Jesús Elver González Banguero, excandidato al Congreso por Cambio Radical, aparece junto al líder de esa colectividad, Germán Vargas Lleras, y al representante Óscar Campo en una de sus tantas correrías políticas por el Cauca. Esta imagen contrasta drásticamente con la reciente captura del exalcalde de Guachené, quien hoy se encuentra solicitado en extradición por la justicia de los Estados Unidos.
Rafael Camargo Vásquez
Judicial
En una operación de alta costura judicial y policial, las autoridades colombianas y agencias internacionales propinaron un histórico golpe a las redes del narcotráfico. Entre las capturas más sonadas destaca la de Jesús Elver González Banguero, conocido en los pasillos políticos bajo el alias de «el Desbaratao». González Banguero, quien se desempeñó como alcalde del municipio de Guachené, Cauca, durante el periodo comprendido entre 2008 y 2011, reapareció en el escenario público en 2022 como candidato a la Cámara de Representantes por el partido Cambio Radical, colectividad que estuvo liderada por el recientemente fallecido exvicepresidente Germán Vargas Lleras.
Estructura operativa y alianzas criminales
La captura del exmandatario local se materializó en la ciudad de Cali gracias a una acción coordinada entre la Dirección de Investigación Criminal e Interpol (Dijín) de la Policía Nacional y la Administración de Control de Drogas («DEA», por sus siglas en inglés) de los Estados Unidos. La trascendencia del operativo fue tal que el propio presidente de la República, Gustavo Petro, confirmó el procedimiento a través de sus canales oficiales, señalando de manera categórica: «No permitamos que Colombia sea base de la exportación de la muerte».
Junto a González Banguero, el brazo de la justicia alcanzó a otras cuatro personas en allanamientos y operativos simultáneos desplegados en puntos estratégicos de los departamentos de La Guajira, Norte de Santander y Valle del Cauca.

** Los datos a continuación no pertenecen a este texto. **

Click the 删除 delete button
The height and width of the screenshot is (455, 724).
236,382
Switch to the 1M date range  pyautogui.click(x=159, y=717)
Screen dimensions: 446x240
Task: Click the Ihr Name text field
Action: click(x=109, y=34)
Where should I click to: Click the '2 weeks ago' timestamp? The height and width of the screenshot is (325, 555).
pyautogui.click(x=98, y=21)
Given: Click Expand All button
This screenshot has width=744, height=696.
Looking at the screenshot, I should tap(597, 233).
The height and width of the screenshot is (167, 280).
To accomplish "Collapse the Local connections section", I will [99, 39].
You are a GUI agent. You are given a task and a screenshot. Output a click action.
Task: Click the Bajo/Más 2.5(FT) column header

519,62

De acuerdo con los informes de inteligencia criminal de la Fiscalía y agencias extranjeras, esta red transnacional mantenía un sofisticado engranaje de alianzas de alto nivel para monopolizar las rutas de salida del alcaloide
En el territorio nacional: Sostenían nexos con el Ejército de Liberación Nacional («ELN») y las Autodefensas Gaitanistas de Colombia —también conocidas como el «Clan del Golfo»—, estructuras que garantizaban la custodia de las zonas de producción y el transporte seguro de los cargamentos hacia las costas colombianas.
Coordinaban los canales de distribución de manera directa con los principales carteles mexicanos, específicamente el «Cártel de Sinaloa» y el «Cártel Jalisco Nueva Generación (CJNG)», logrando introducir los cargamentos a las redes de microtráfico en ciudades estadounidenses clave como Chicago.

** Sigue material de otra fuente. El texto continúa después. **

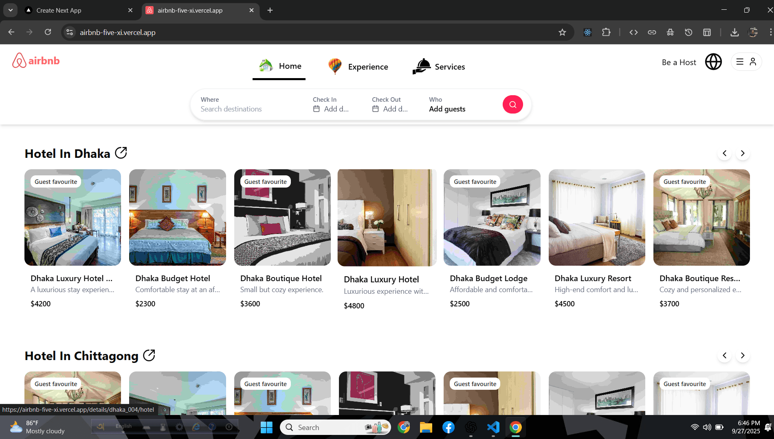Bookmark this page with the star icon
The height and width of the screenshot is (439, 774).
pos(562,32)
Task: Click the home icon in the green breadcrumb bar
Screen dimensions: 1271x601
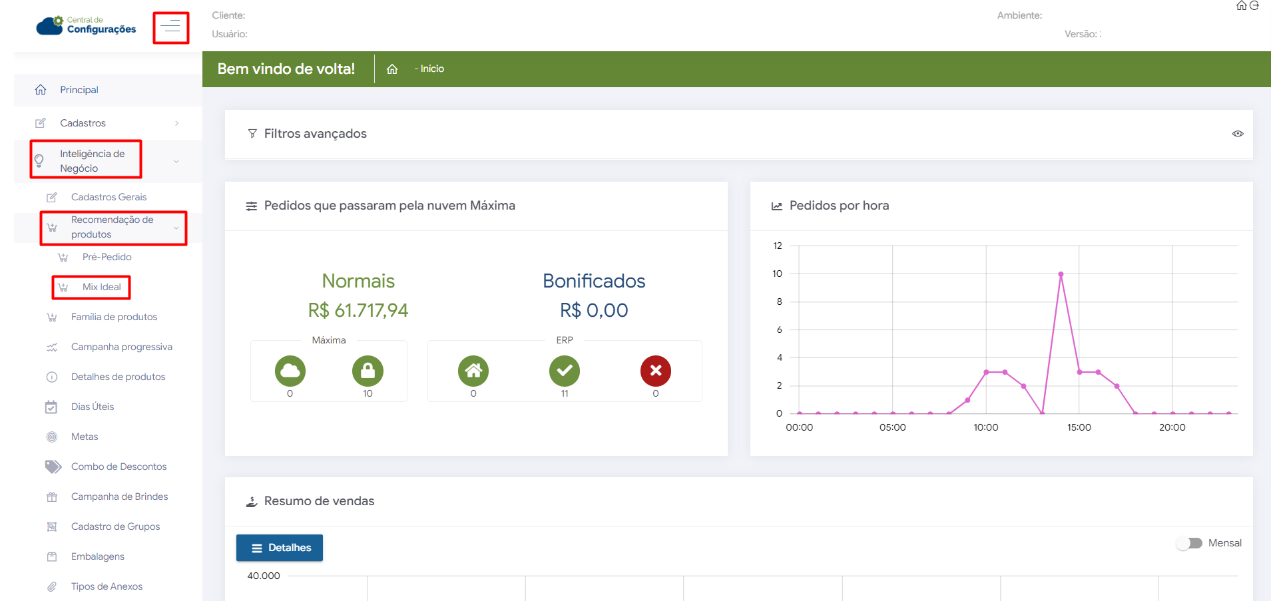Action: click(392, 69)
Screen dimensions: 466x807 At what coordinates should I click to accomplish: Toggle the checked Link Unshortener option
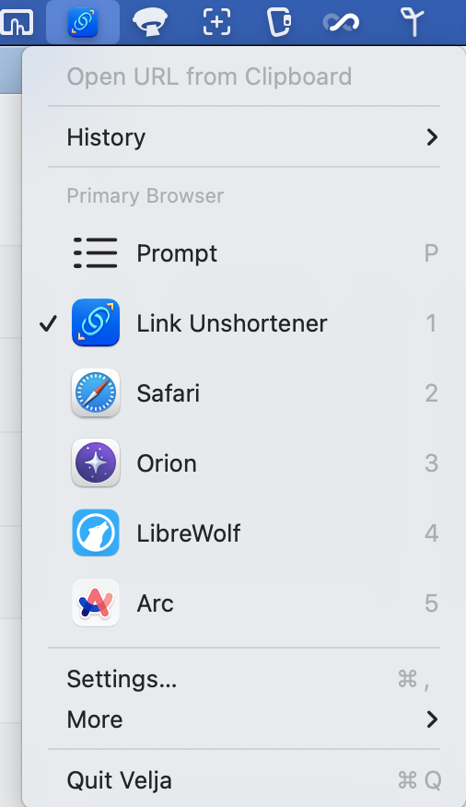[244, 323]
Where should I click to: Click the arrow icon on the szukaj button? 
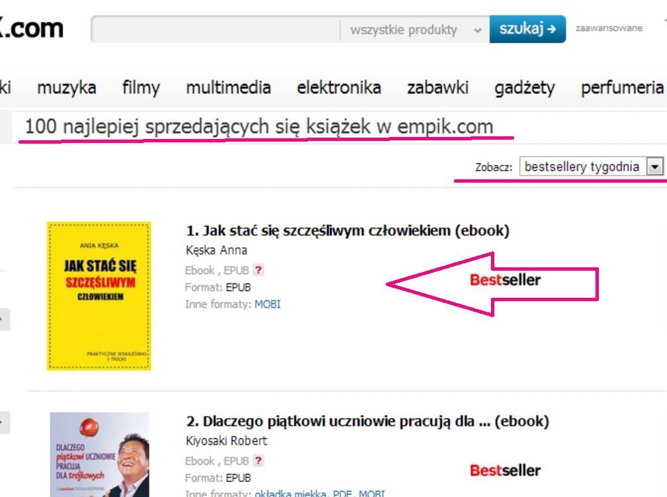tap(552, 29)
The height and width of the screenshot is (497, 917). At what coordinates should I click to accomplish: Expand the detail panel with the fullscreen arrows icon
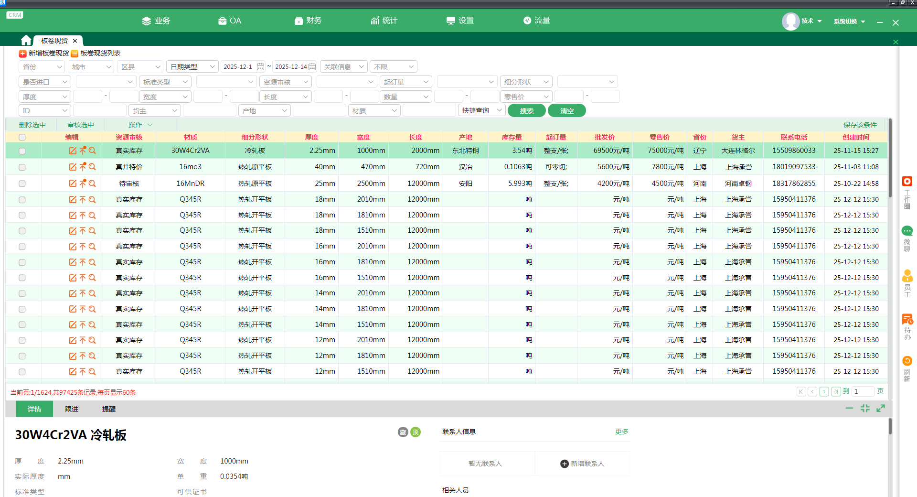(881, 408)
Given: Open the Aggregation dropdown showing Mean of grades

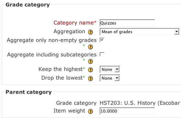Looking at the screenshot, I should click(140, 32).
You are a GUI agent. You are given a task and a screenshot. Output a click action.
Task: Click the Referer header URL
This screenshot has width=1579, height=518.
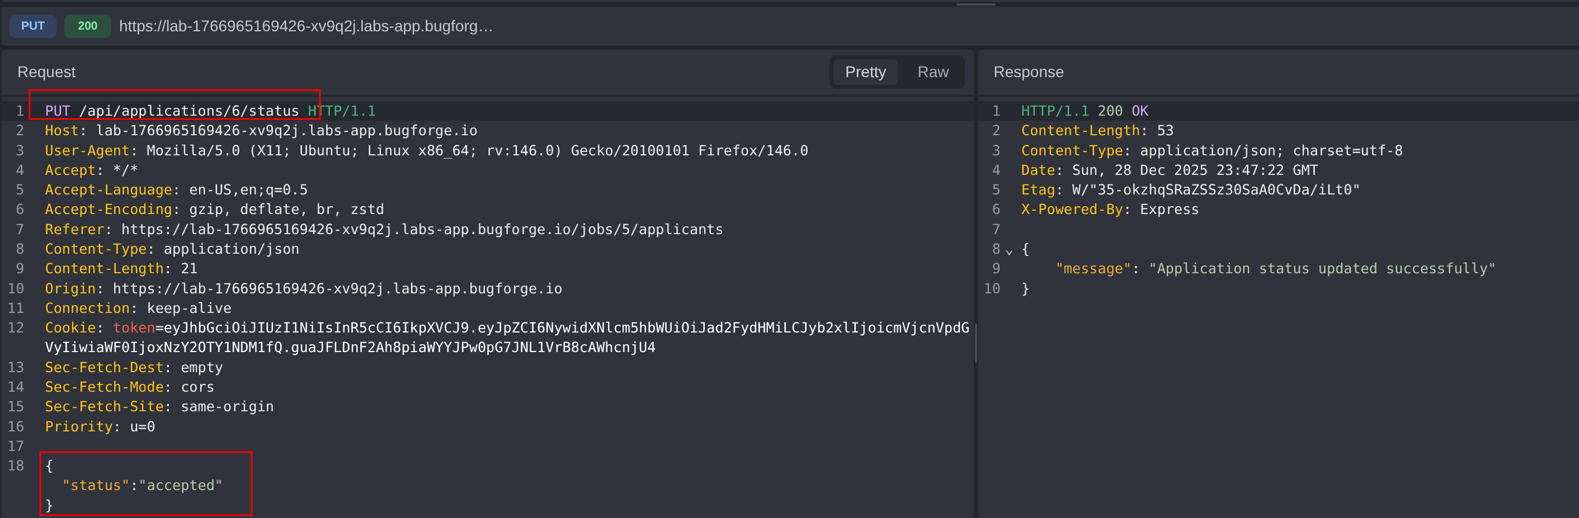click(x=422, y=230)
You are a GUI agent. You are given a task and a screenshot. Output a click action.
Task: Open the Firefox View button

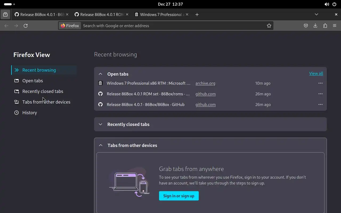pos(5,15)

Capacidad logística y la alerta del fentanilo
Las pesquisas judiciales demuestran que la organización criminal poseía una robusta capacidad logística, estimada en la movilización de hasta «cinco toneladas de estupefacientes» por cada operación marítima o terrestre. Si bien el tráfico tradicional de clorhidrato de cocaína —del cual se incautaron recientemente 1,2 toneladas en el Valle del Cauca— formaba parte de sus finanzas, el elemento más alarmante de este expediente radica en la diversificación de su portafolio ilícito.
Las agencias aliadas descubrieron que la red criminal había instalado laboratorios clandestinos en zonas rurales de Cauca y Valle del Cauca para la síntesis y producción a gran escala de fentanilo. Durante el desarrollo de la investigación, las autoridades lograron interceptar un cargamento de «cinco kilogramos de fentanilo», marcando el primer envío detectado de esta sustancia sintética desde Colombia hacia los Estados Unidos, un hallazgo que vincula de forma directa e inapelable al exalcalde con el sistema penal norteamericano.

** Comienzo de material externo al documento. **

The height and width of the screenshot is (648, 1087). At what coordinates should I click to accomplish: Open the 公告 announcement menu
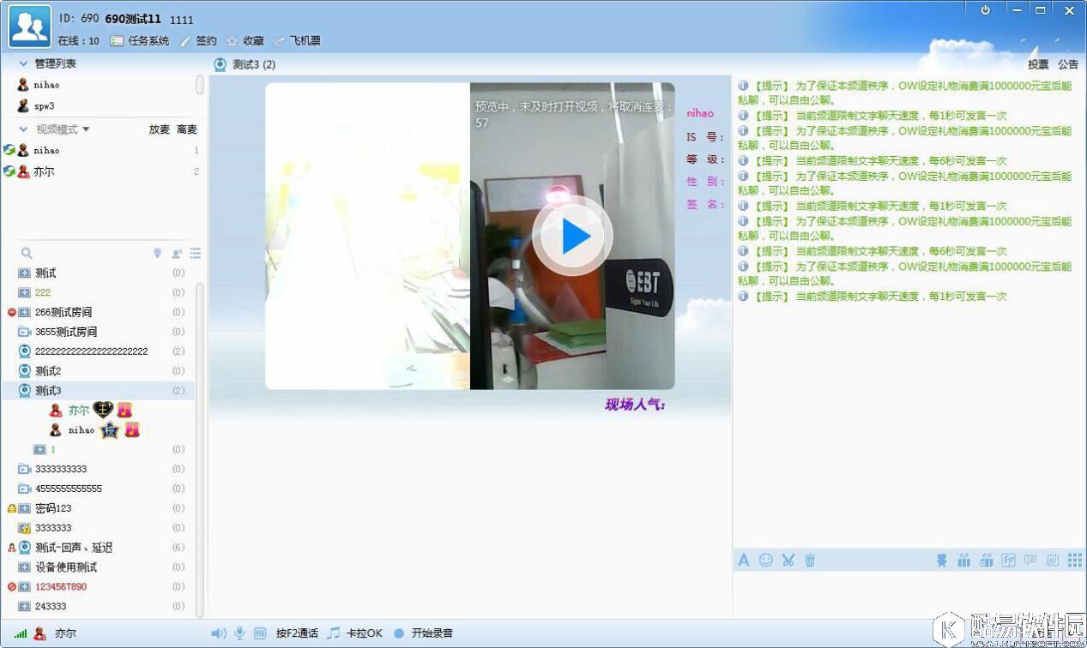tap(1067, 64)
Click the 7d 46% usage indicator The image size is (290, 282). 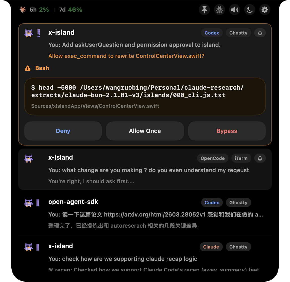pyautogui.click(x=71, y=10)
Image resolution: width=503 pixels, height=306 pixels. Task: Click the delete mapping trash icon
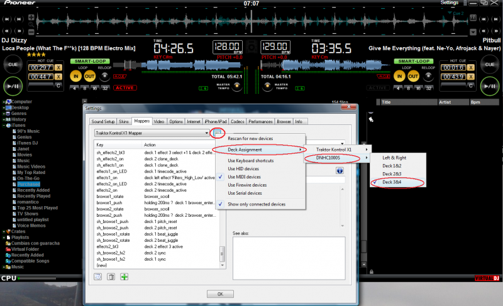[111, 276]
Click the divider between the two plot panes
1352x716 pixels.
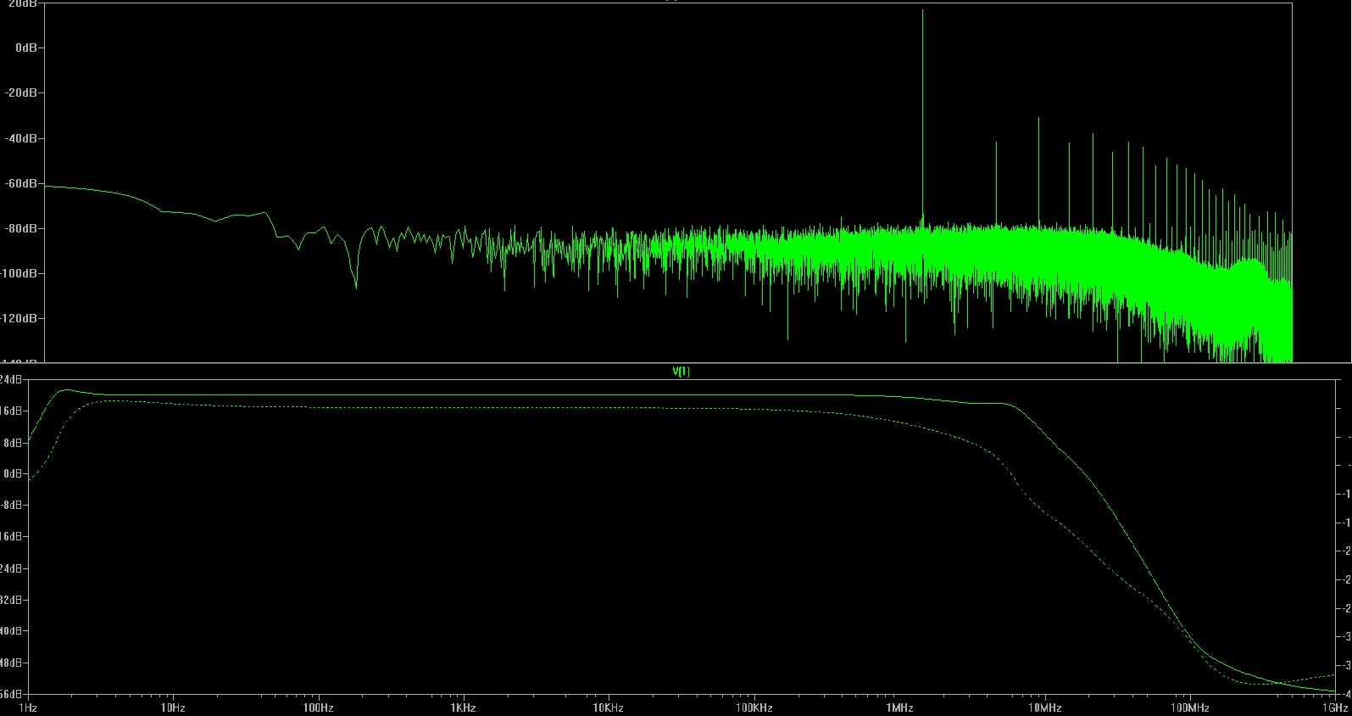[x=676, y=363]
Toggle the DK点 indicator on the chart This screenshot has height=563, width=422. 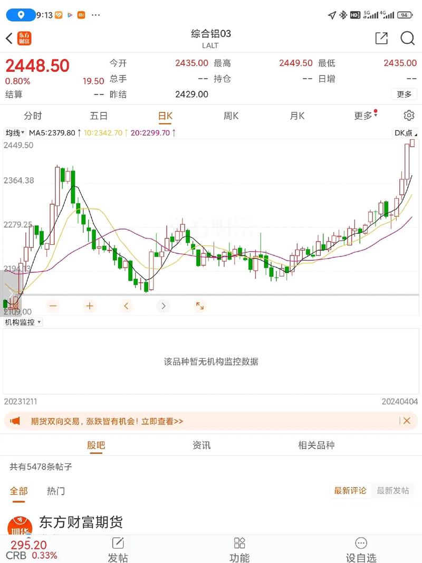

El camino hacia la extradición
El destino judicial de los implicados está definido. Los cinco capturados en el marco de la operación —incluyendo al exalcalde Jesús Elver González Banguero— se encuentran bajo detención formal con fines de «extradición».
Todos ellos son requeridos por cortes federales de los distritos de Florida y Nueva York, donde deberán responder por cargos de conspiración para el tráfico transnacional de drogas y desvío de sustancias químicas controladas. Una vez concluyan las audiencias de legalización de captura en el país, el expediente pasará a manos de la Cancillería y la Sala de Casación Penal de la Corte Suprema de Justicia para surtir el trámite administrativo que avale su entrega definitiva a la justicia estadounidense.